Atlantic Quantum, a developer of scalable quantum computers, today announced a $9 million seed investment led by The Engine, the venture firm spun out of MIT that invests in early-stage Tough Tech companies. Other participating investors include Thomas Tull, Glasswing Ventures, Future Labs Capital, and E14. The capital will fuel technical development and further Atlantic Quantum’s mission to develop superconducting quantum computers with the quality and size needed to tackle the world's hardest computational challenges.

Atlantic Quantum was founded in spring 2022 by a team of scientists and researchers from one of the world’s top quantum computing labs, the Engineering Quantum Systems (EQuS) group at MIT led by Professor William D Oliver and Principal Research Scientist Simon Gustavsson. The group has previously reached significant scientific milestones for quantum computing, including: state-of-the-art qubit coherence times and record gate fidelities, and large-scale system integration.

'I’m thrilled to see several recent and former EQuS researchers join forces to form Atlantic Quantum. This is a 'dream team' from my perspective: entrepreneurial, bold, and technically rock-solid, with a demonstrated aptitude for taking technology out of the lab and commercialising it.' said Professor Oliver. 'They are singularly focused on developing the technologies needed to realise the promise of quantum computing.'

The leadership team includes Dr Bharath Kannan (CEO), Dr Simon Gustavsson (President and CTO), Dr Tim Menke (COO), Dr Youngkyu Sung (CSO), Professor Jonas Bylander (Director, European Office), and Shereen Shermak (CBO).

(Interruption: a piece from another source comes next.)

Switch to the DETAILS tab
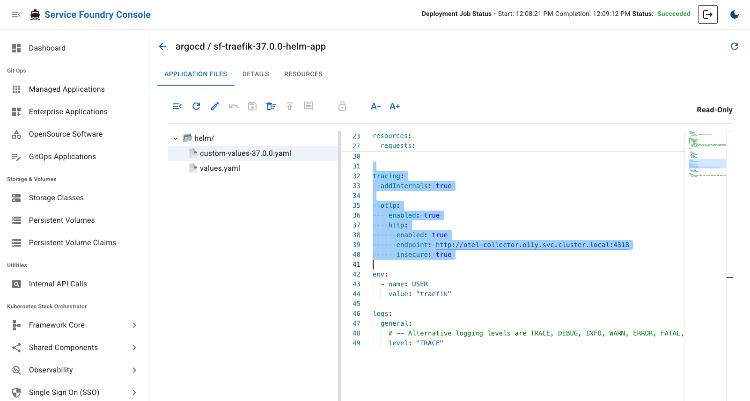 tap(256, 74)
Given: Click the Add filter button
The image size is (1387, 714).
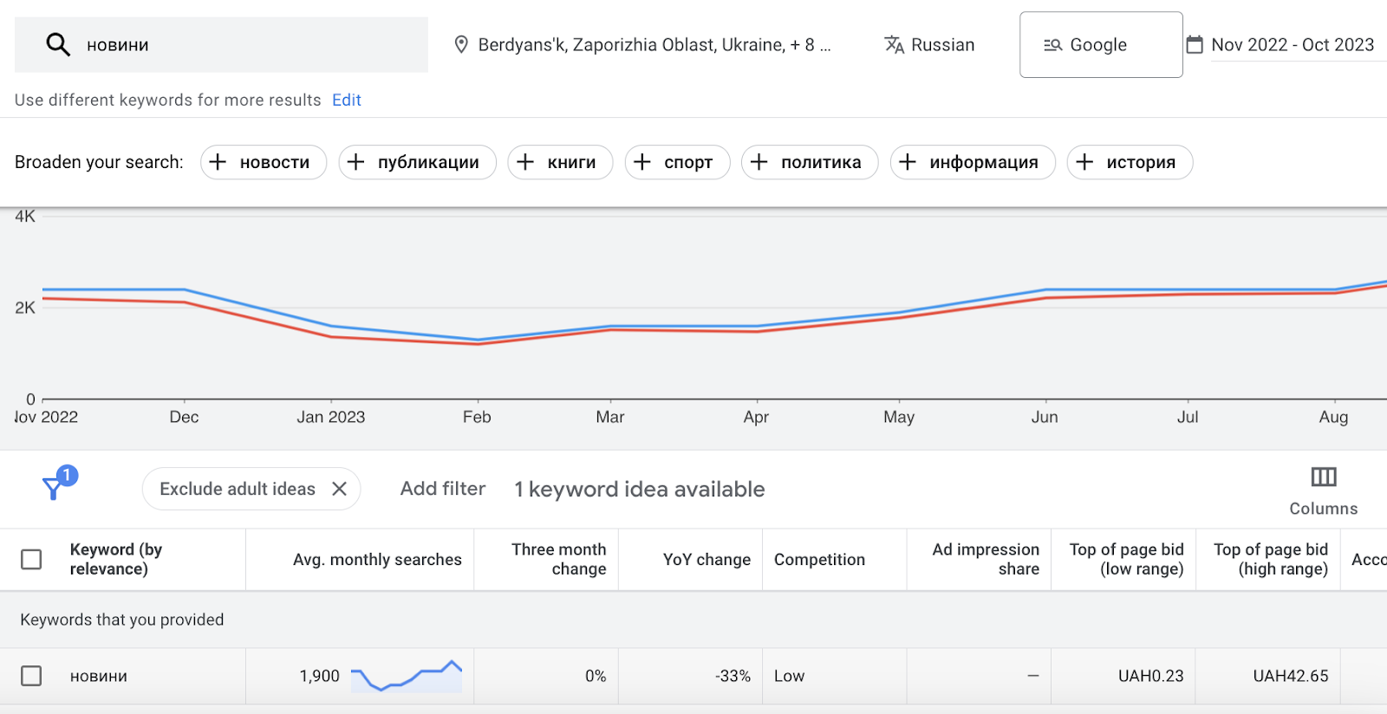Looking at the screenshot, I should coord(442,489).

The enterprise quantum computing market could grow to a $450 - $850 billion market in the next 15-to-30 years, according to Boston Consulting Group (BCG). This opportunity is intensifying competition to create disruptive new devices and control methods to optimise the technology for real-world applications, particularly those spanning healthcare, finance, manufacturing, communication and logistics. While there have been recent demonstrations of small-scale quantum computers, current devices are fundamentally limited by large error rates and restricted scalability.

'We believe fault-tolerant quantum hardware is the key to making significant progress in quantum computing,' said co-founder and CEO Bharath Kannan, PhD. 'While the market is still maturing, overcoming current hardware limitations is critical - we are focused on removing today’s technical obstacles and accelerating real-world applications of quantum computing.'

Commercially viable, large-scale quantum computer deployment is largely held back by the limited quantum coherence of the present qubit architecture and the classical control electronics overhead. The cost per qubit incurred by the control infrastructure renders scaling to more than 1,000 qubits extremely difficult, not to mention the estimated 1 million qubits required to build practically useful quantum computers that meet industry standards and expectations.

Atlantic Quantum is building on decades of pioneering scientific research at MIT to overcome these challenges. The team will use new types of noise-protected qubits to improve coherence times by an order of magnitude compared to conventional approaches. This, together with extensible control schemes, allows for scaling the quantum processor to the size required for real-world applications.

Atlantic Quantum founders’ expertise runs the gamut of the quantum computing stack both in breadth and depth. They have a track record of making and controlling cutting-edge devices, which sets them on a path to achieve unparalleled quantum gate accuracies with a control system that scales.

'Unlike the majority of quantum computing companies, Atlantic Quantum is focused on quality first, before size,' said Milo Werner, General Partner at The Engine, and newly-appointed board member of Atlantic Quantum. 'Until now, the prioritisation of scale over qubit coherence has slowed quantum’s potential. It’s exciting to see a different path forward - one that will bring us closer to quantum reality.'

The seed capital will fund the expansion of Atlantic Quantum’s team in the U.S. and Sweden, tapping into the recently signed joint statement on cooperation in quantum information science and technology between the countries. The company has plans to build out lab space in Cambridge, MA, and has signed collaboration agreements with quantum industry leaders.